Emily Westerfield, Associate Member, University of Cincinnati Law Review
The courts are currently split with regard to their stances on the issue of whether a federal court may consider a criminal defendant’s need to receive rehabilitation for drug addiction when determining the duration of the defendant’s prison sentence during a hearing for the revocation of the defendant’s supervised release. In United States v. Schonewolf, this issue arose when a criminal defendant, a woman who was addicted to heroin, violated the terms of her supervised release when she pled guilty to several drug charges after relapsing. While the sentencing guidelines indicated that the defendant ought to be sentenced to an additional twenty-four to thirty months in prison for the violation of her supervised release, the district court ultimately agreed with the prosecution’s argument, ruling in favor of an upward variance of forty months in prison. The decision to impose an upward variance was based in part on the judge’s reasoning that the defendant’s last hope of recovering from her heroin addiction would be to “limit [her] contact with the outside world for a significant period of time.” The defendant appealed her sentence on the basis that the district court violated the Sentencing Reform Act by imposing an upward variance on the sentencing guidelines as a means of furthering its goal of drug rehabilitation for the defendant. Nonetheless, the Third Circuit upheld the district court’s sentence.
The Sentencing Reform Act requires the courts to consider several factors when determining the duration of a criminal defendant’s prison sentence, accompanied by the recognition that “imprisonment is not an appropriate means of promoting correction and rehabilitation.” In Tapia v. United States, the Supreme Court held that this part of the Sentencing Reform Act effectively prohibits federal courts from determining a criminal defendant’s sentence “in order to promote the defendant’s rehabilitation.” According to the Supreme Court, this interpretation aligns with the Congressional basis for the relevant portion of the Sentencing Reform Act. Courts have no control over whether or not defendants engage in rehabilitative programs once they are in prison, and certainly not over whether those rehabilitative programs are successfully implemented. Moreover, the Third Circuit determined in Schonewolf that the Supreme Court’s holding in Tapia applies to prison sentences determined in revocation hearings. Thus, the defendant’s sentence in that case would still have to abide by the Sentencing Reform Act.
The question, then, is whether a court violates Tapia, and consequently the Sentencing Reform Act, only when the defendant’s need for rehabilitation for drug addiction is the ultimate decision-making factor in the court’s determination of the nature and length of a defendant’s prison sentence, or if a court violates the Act when it gives the defendant’s need for rehabilitation any weight at all in determining the defendant’s sentence. This is precisely where the circuit courts diverge into two separate positions.

▶ [Material]:
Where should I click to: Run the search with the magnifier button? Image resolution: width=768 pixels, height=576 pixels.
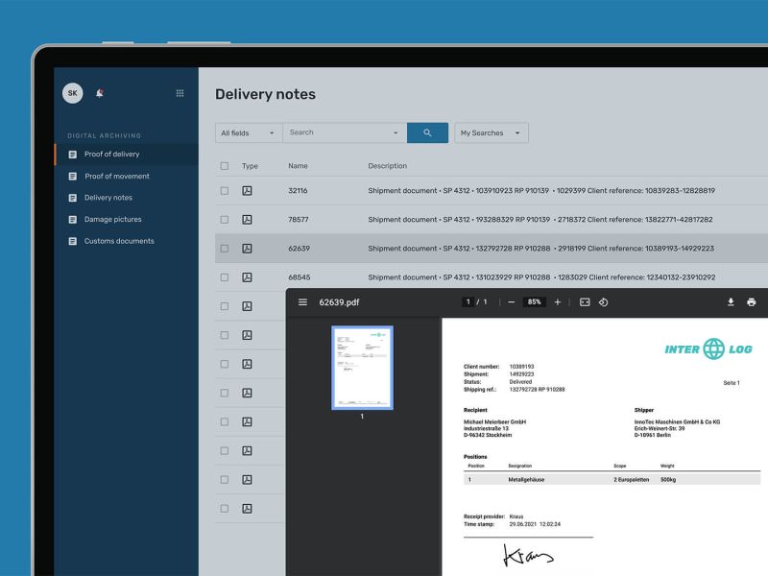click(427, 132)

▶ [Short task 1]:
In the sentencing passage, how long was the upward variance the district court imposed in Schonewolf?
▶ [Short task 2]:
List every number of months in prison that the sentencing passage mentions.
Answer using only the sentencing passage.

▶ [Exercise result 1]:
Forty months in prison.

▶ [Exercise result 2]:
Twenty-four, thirty, and forty.